X_new : numpy array of shape [n_samples, n_features_new]

Transformed array.

get_params(deep=True)

Get parameters for this estimator.

Parameters

deep : bool, default=True

If True, will return the parameters for this estimator and contained subobjects that are estimators.

Returns

params : mapping of string to any

Parameter names mapped to their values.

inverse_transform_towards_modality(in_file, modality, interpolation='wsinc5')

Transforms the given file from template space to modality space.

Parameters

in_file : str

Path to the file in the same space as the modality image.

interpolation : one of {‘nearestneighbour’, ‘trilinear’, ‘tricubic’,

‘triquintic’, ‘wsinc5’}, optional

The interpolation method used for the transformed file.

voxel_size : 3-tuple or None, optional

The target voxels size. If None, the final voxels size will match the template.

Returns

transformed_file : str

Path to the transformed file, in template space.

segment(in_file)

Bias field correction and brain extraction

set_params(**params)

Set the parameters of this estimator.

The method works on simple estimators as well as on nested objects (such as pipelines).
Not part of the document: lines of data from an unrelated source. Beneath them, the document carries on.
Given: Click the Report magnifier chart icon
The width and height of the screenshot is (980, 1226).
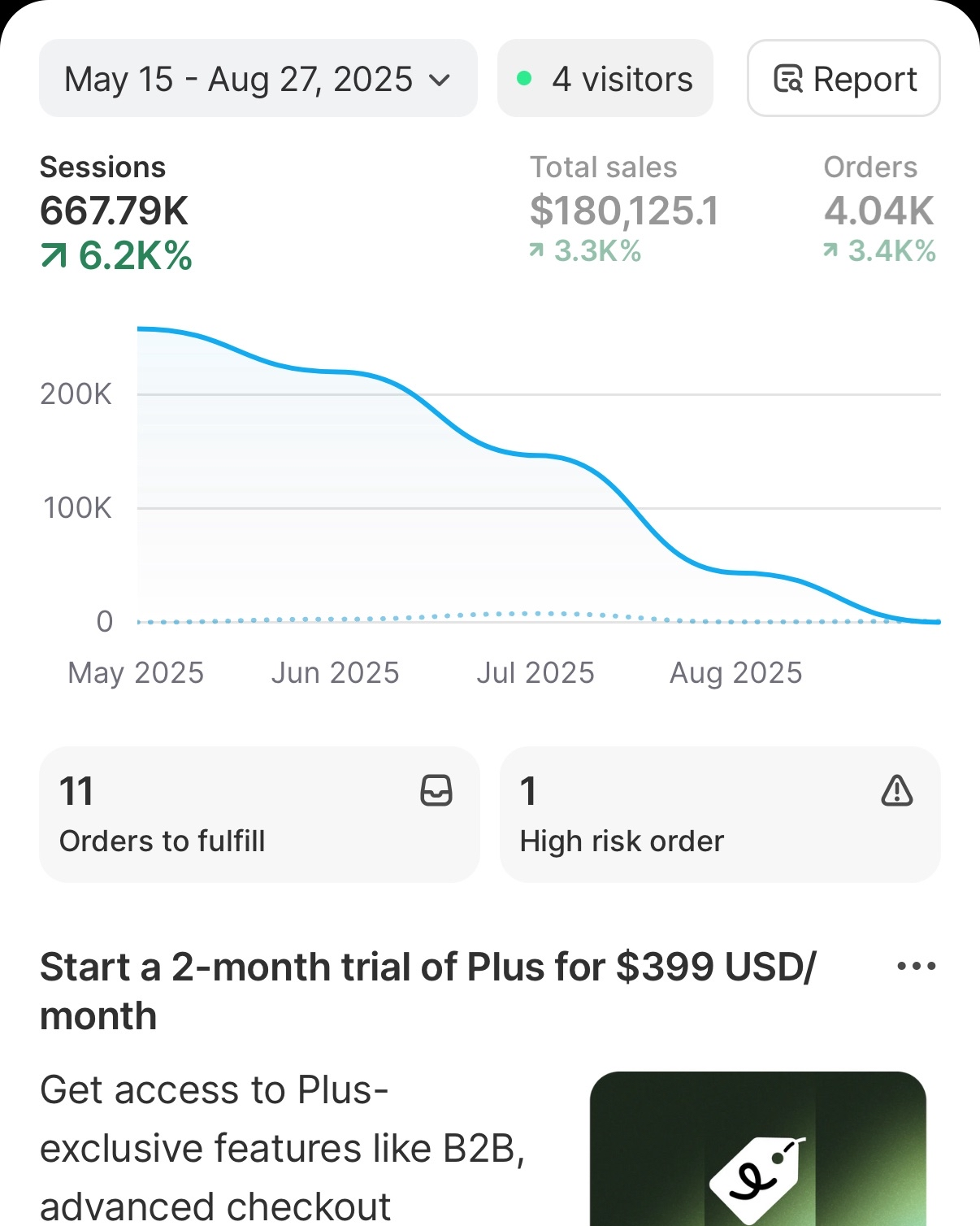Looking at the screenshot, I should click(x=788, y=79).
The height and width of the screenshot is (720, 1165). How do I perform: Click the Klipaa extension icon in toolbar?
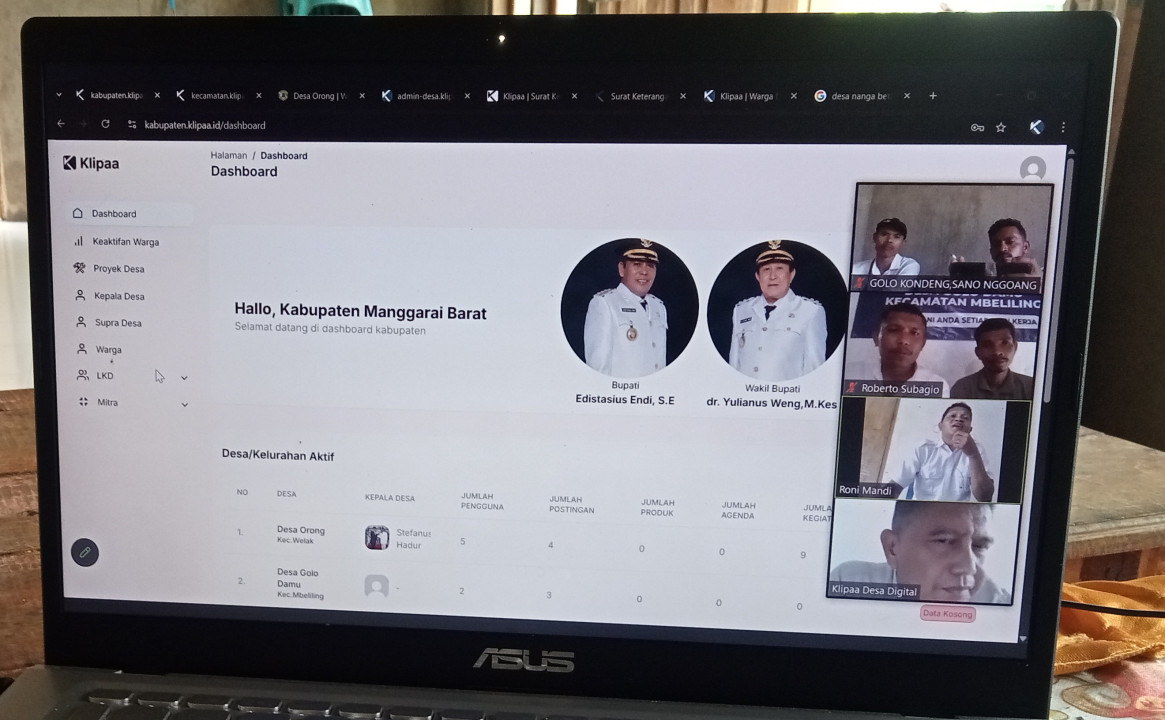[x=1036, y=127]
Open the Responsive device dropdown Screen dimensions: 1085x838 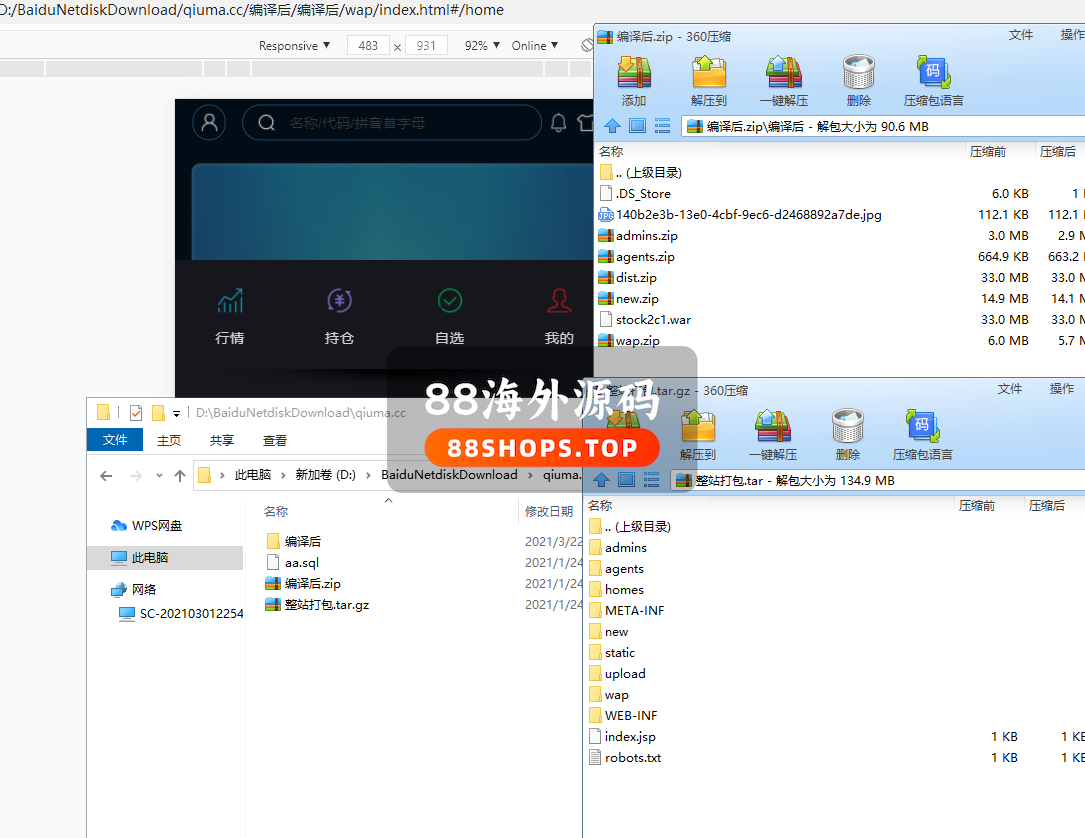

The latter have parameters of the form <component>__<parameter> so that it’s possible to update each component of a nested object.

Parameters

**params : dict

Estimator parameters.

Returns

self : object

Estimator instance.

transform_anat_like(in_file, interpolation='wsinc5')
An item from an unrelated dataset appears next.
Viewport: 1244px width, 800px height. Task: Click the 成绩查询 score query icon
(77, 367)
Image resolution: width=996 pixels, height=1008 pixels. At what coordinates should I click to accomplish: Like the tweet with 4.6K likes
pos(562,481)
Transforms the given in_file from anatomical space to template space.

Parameters

in_file : str

Path to the file in the same space as the anatomical image.

interpolation : one of {‘nearestneighbour’, ‘trilinear’, ‘tricubic’,

‘triquintic’, ‘wsinc5’}, optional

The interpolation method used for the transformed file.

Returns

transformed_file : str

Path to the transformed file, in template space.

transform_modality_like(in_file, modality, interpolation='wsinc5', voxel_size=None)

Transforms the given file from the space of the given modality to the template space. If the given modality has been corrected for EPI distorsions, the same correction is applied.

Parameters

in_file : str

Path to the file in the same space as the modality image.

modality : one of {‘func’, ‘perf’}

Name of the modality.

interpolation : one of {‘nearestneighbour’, ‘trilinear’, ‘tricubic’,

‘triquintic’, ‘wsinc5’}, optional

The interpolation method used for the transformed file.

voxel_size : 3-tuple or None, optional

The target voxels size. If None, the final voxels size will match the template.

Returns

transformed_file : str

Path to the transformed file, in template space.